Results: A total of 11 hub UCDEGs (CCL2, ICAM1, TLR2, CXCL9, MMP9, CXCL10, IL1B, CXCL8, PTPRC, FCGR3A, and IL1A) and 3 key UCDE-FRGs (DUOX2, LCN2 and IDO1) were identified. GO and KEGG functional enrichment indicates that these genes play a role in immunity and ferroptosis. Analysis of immune cell infiltration showed that there were a large number of Plasma cells, Monocytes, M0/M1 Macrophages and Neutrophils in the UC. Correlation analysis revealed 3 key UCDE-FRGs associated with immune-infiltrated cells in UC. IHC results showed that the expression levels of 3 key UCDE-FRGs in UC were all higher than that in the healthy controls.
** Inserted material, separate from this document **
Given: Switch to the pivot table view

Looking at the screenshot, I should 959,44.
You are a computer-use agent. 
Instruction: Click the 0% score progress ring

Conclusion: In summary, this study identified three key genes related to UC ferroptosis and immunity, namely DUOX2, IDO1 and LCN2. These findings suggest that immune infiltration plays an important role in UC caused by ferroptosis, and that there is mutual regulation between UC and immune-infiltrated cells. Our research revealed the potential application of immune and ferroptosis in the diagnosis, treatment and prognosis of UC, providing new strategies for clinical management.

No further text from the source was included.